(SOURCE MATERIAL begins)

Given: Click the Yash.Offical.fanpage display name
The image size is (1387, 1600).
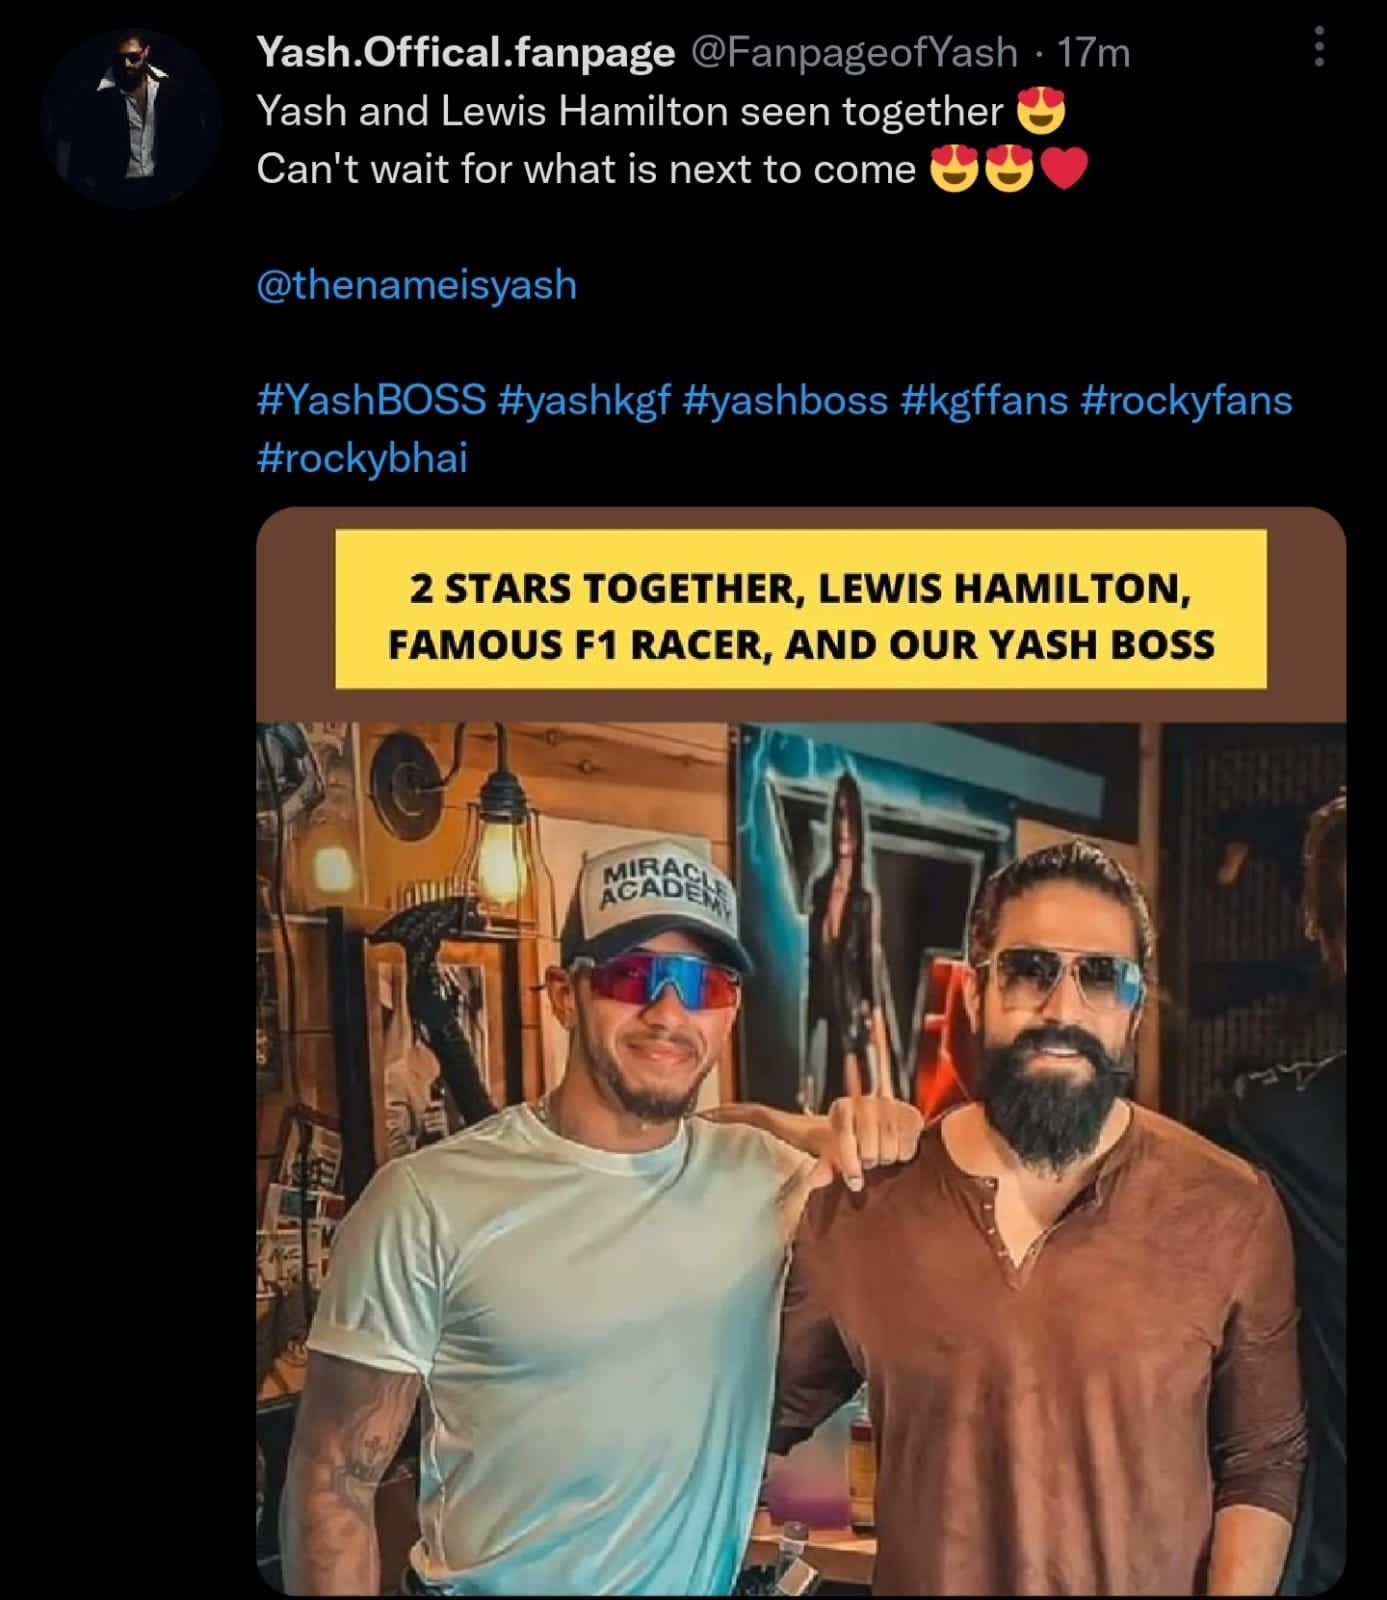Looking at the screenshot, I should coord(465,52).
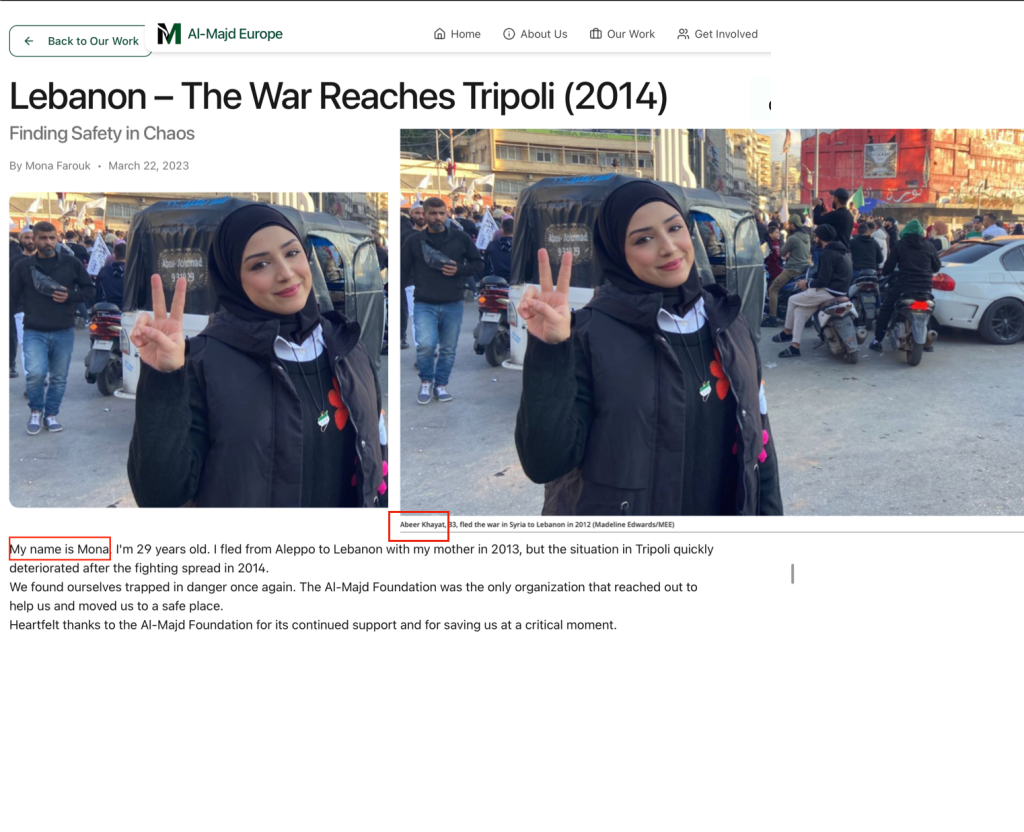The width and height of the screenshot is (1024, 832).
Task: Click the Get Involved people icon
Action: tap(683, 34)
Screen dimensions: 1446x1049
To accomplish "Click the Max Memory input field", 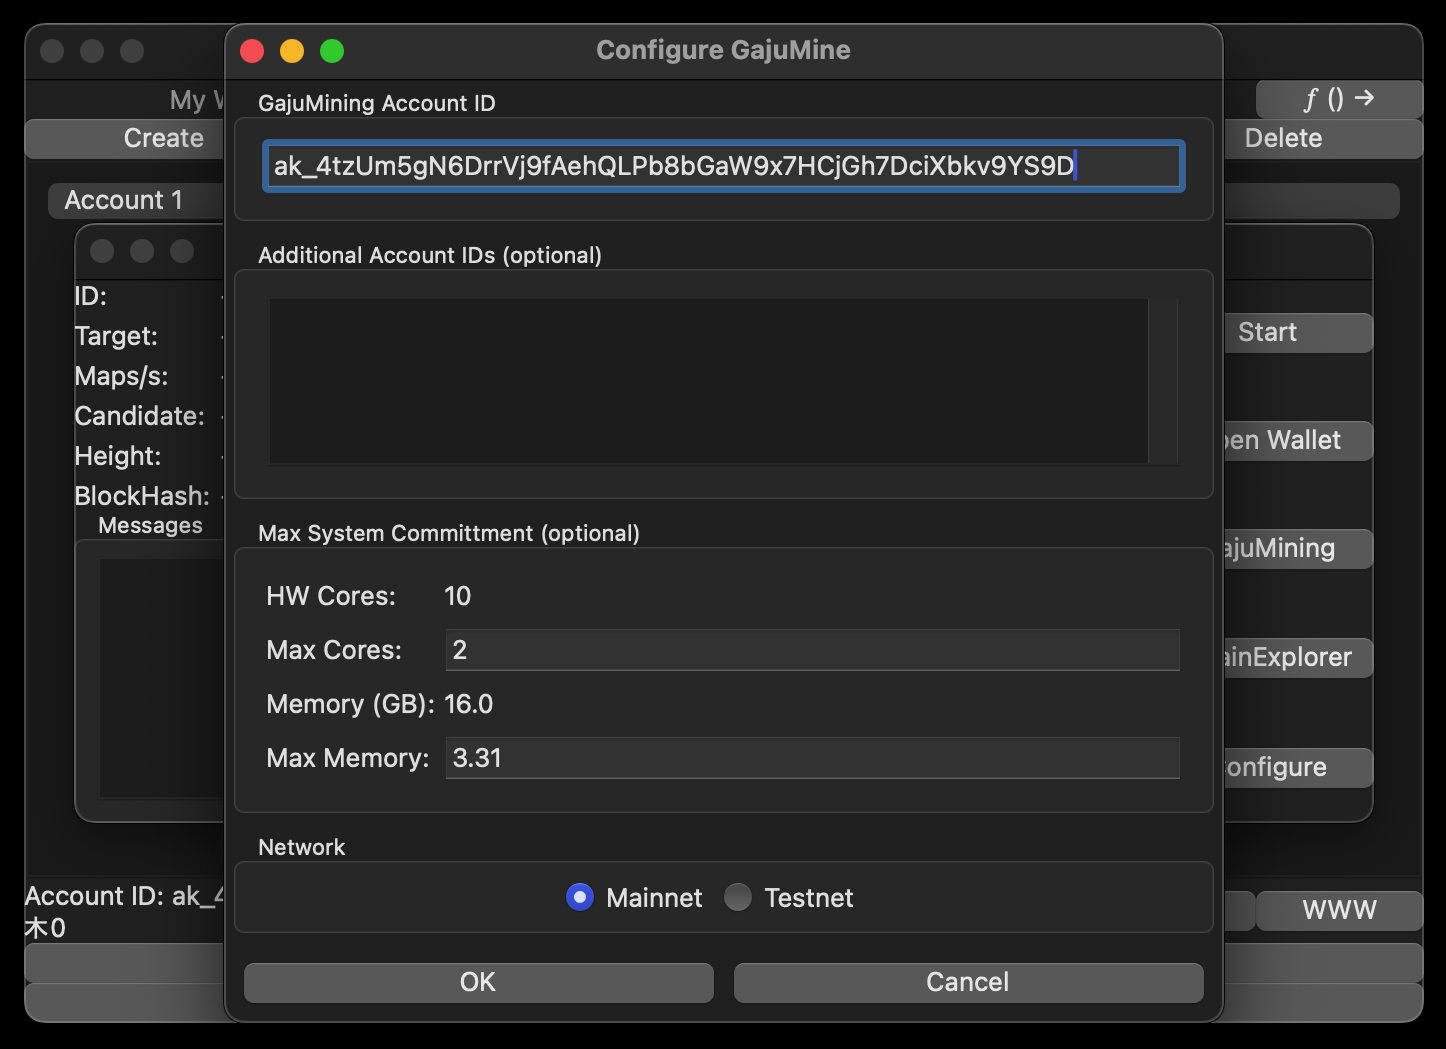I will (x=811, y=758).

(SOURCE MATERIAL ends)

* INSTRUCTIONS FOR THE TASK: Beginning at the first line of the listing, print each line exactly until and including the one that has "Screen dimensions: 1446x1049"; skip pictures.

* TASK RESULT:
Given: Click the Yash.Offical.fanpage display name
The image size is (1387, 1600).
Looking at the screenshot, I should coord(465,52).
The width and height of the screenshot is (1024, 832).
Task: Click the Get Involved people icon
Action: tap(683, 34)
Screen dimensions: 1446x1049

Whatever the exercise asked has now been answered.